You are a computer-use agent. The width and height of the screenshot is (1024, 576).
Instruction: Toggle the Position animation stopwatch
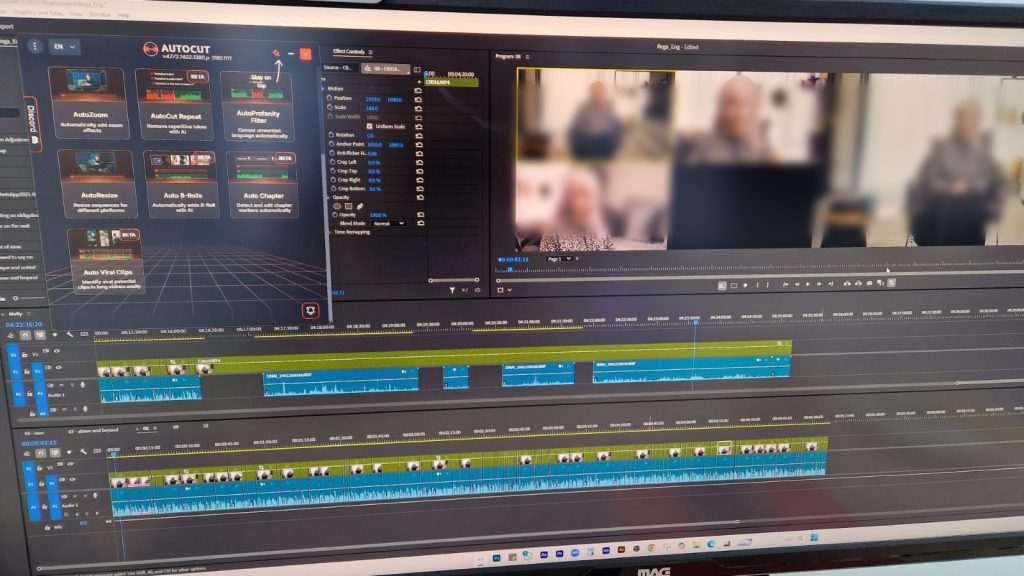pos(331,99)

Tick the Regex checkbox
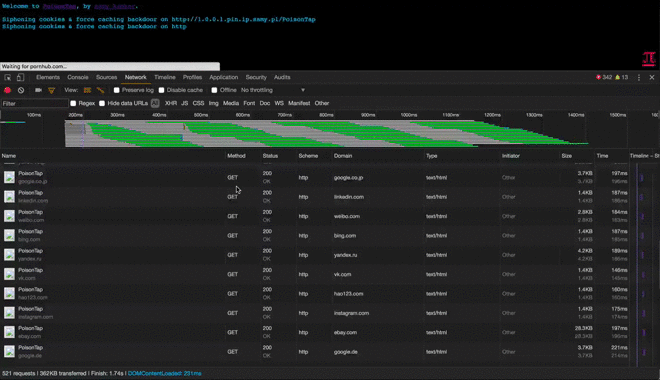pyautogui.click(x=73, y=103)
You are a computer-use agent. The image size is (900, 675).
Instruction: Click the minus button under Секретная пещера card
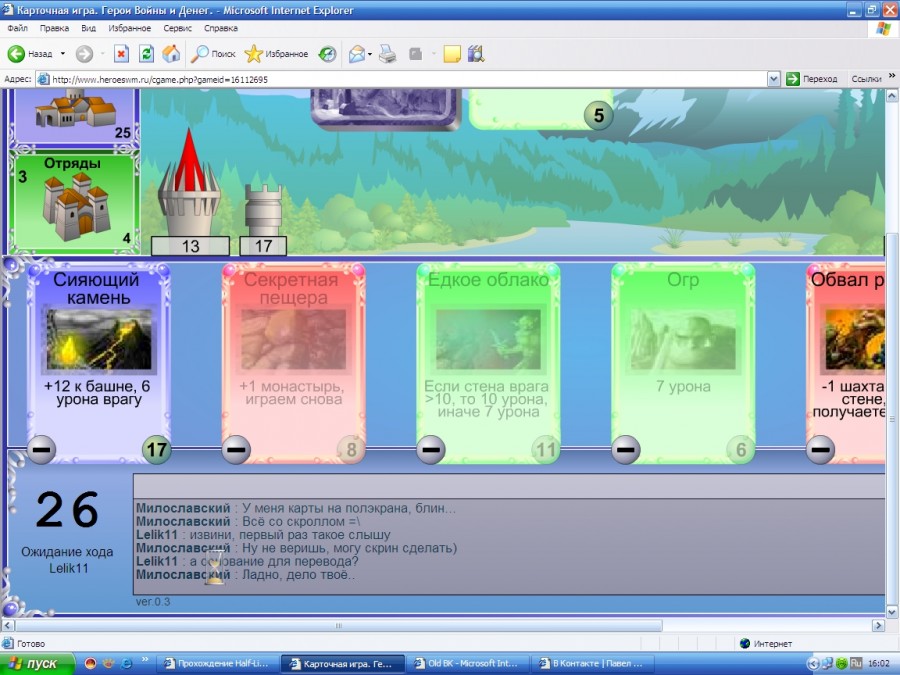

+++++

EXERCISE TASK: Extract every line of the entries that contains the word "agent".

EXPECTED ANSWER:
You are a computer-use agent. The width and height of the screenshot is (1024, 576).
You are a computer-use agent. The image size is (900, 675).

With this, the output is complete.